Task data:

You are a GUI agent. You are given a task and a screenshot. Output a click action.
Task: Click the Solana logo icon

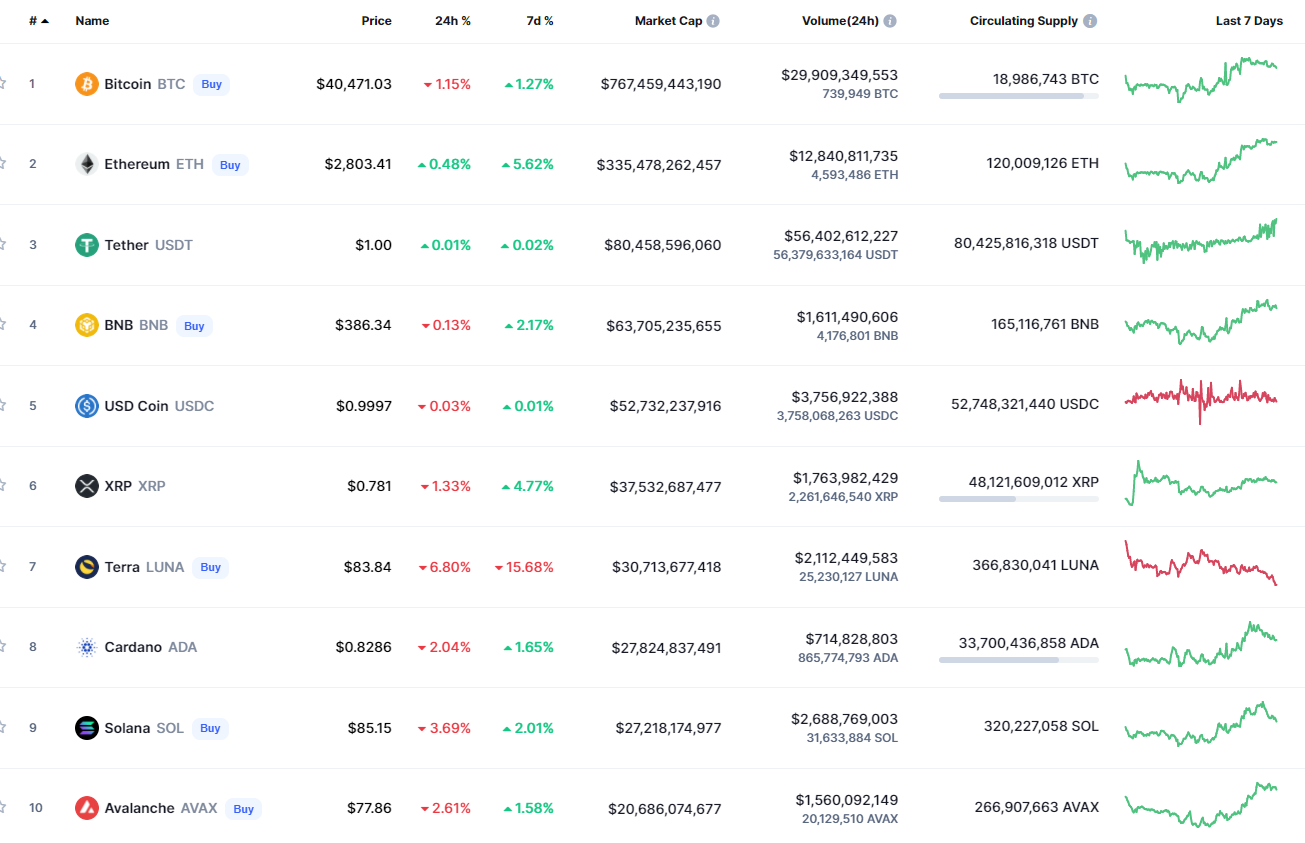tap(87, 728)
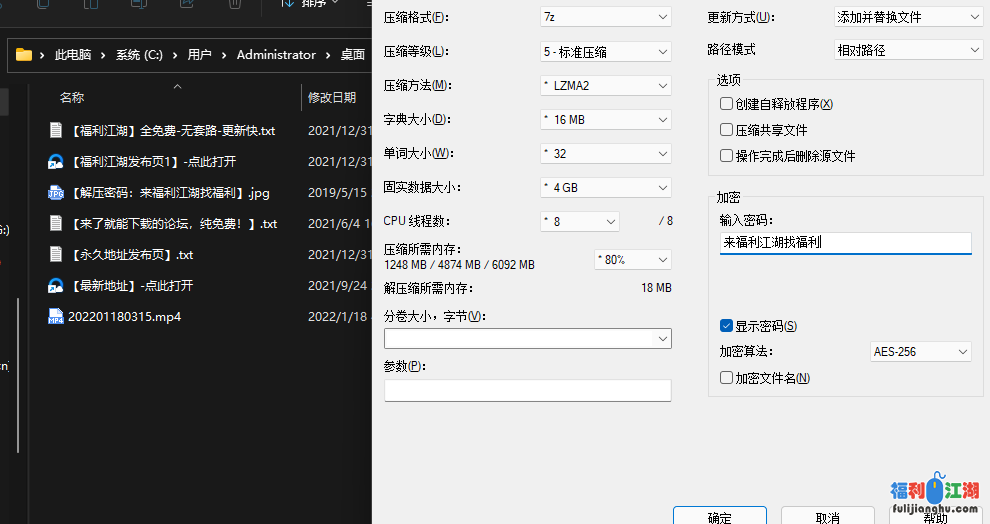This screenshot has width=990, height=524.
Task: Navigate to 此电脑 in the breadcrumb path
Action: 73,55
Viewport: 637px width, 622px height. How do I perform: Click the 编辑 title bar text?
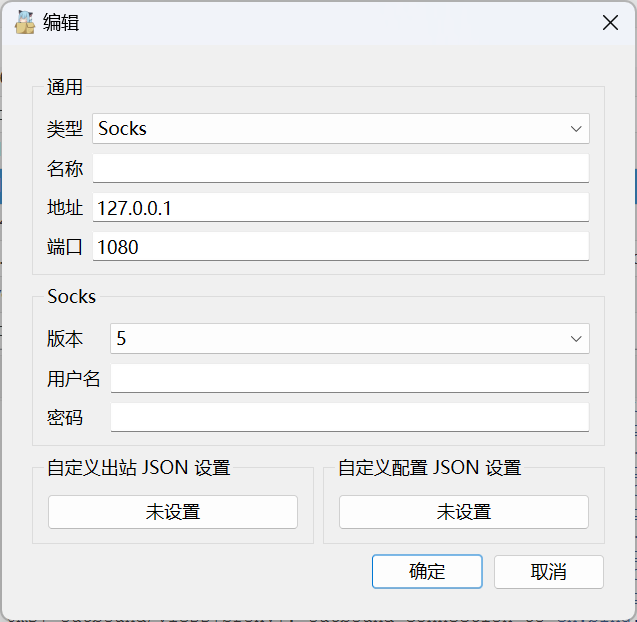(61, 23)
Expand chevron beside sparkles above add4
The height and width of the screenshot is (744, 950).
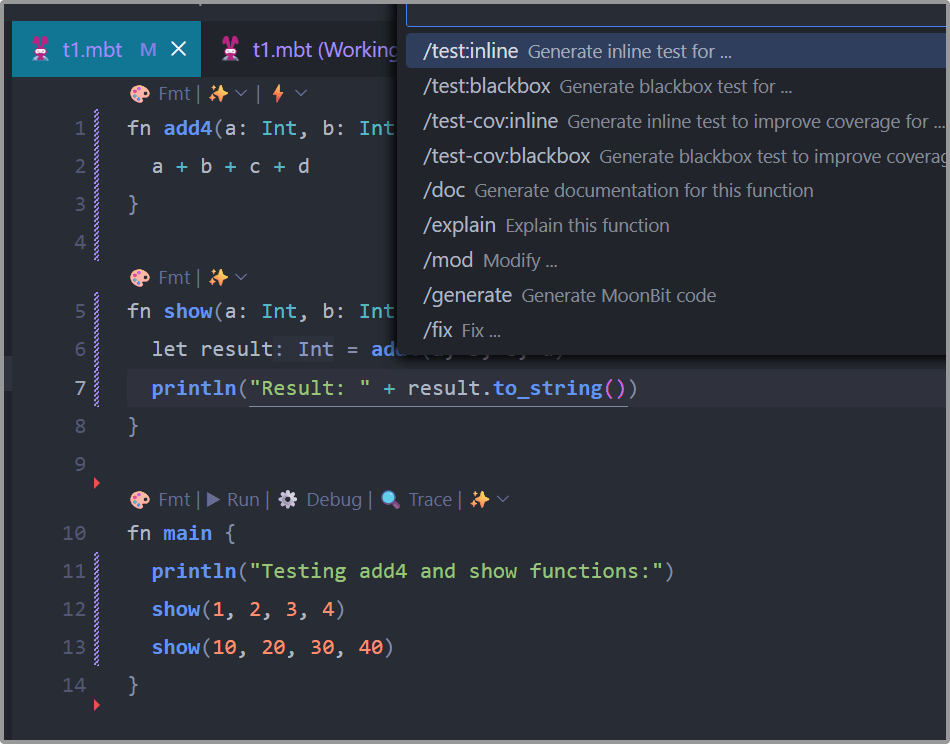point(241,94)
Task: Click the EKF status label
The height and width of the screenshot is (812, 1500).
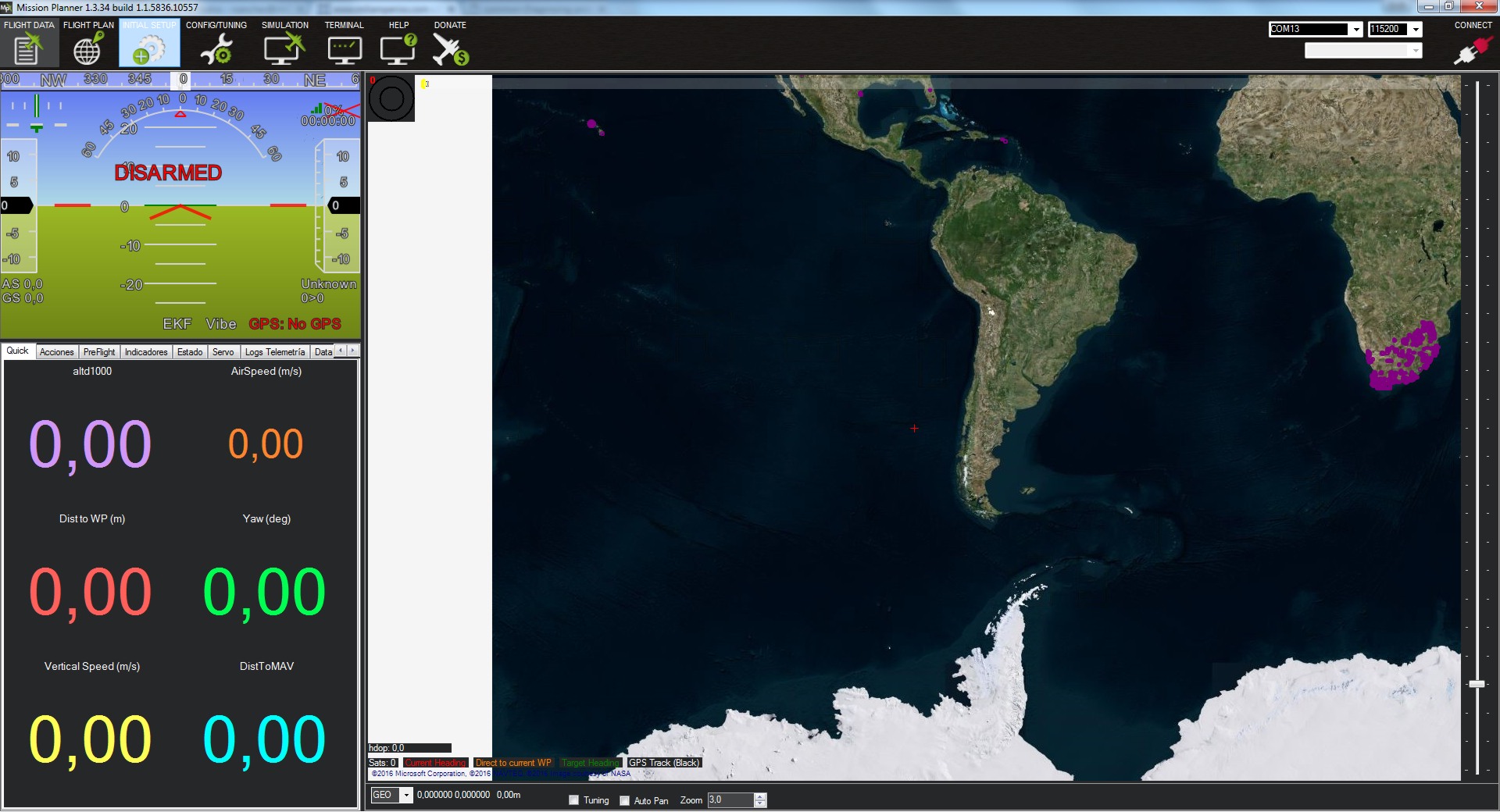Action: (177, 324)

Problem details: What you write must match, line for line, the records from the line containing "Expand chevron beside sparkles above add4" through the last line, with every picture left out.

Your response:
Expand chevron beside sparkles above add4
The height and width of the screenshot is (744, 950).
point(241,94)
Task: Click the EKF status label
The height and width of the screenshot is (812, 1500).
Action: (177, 324)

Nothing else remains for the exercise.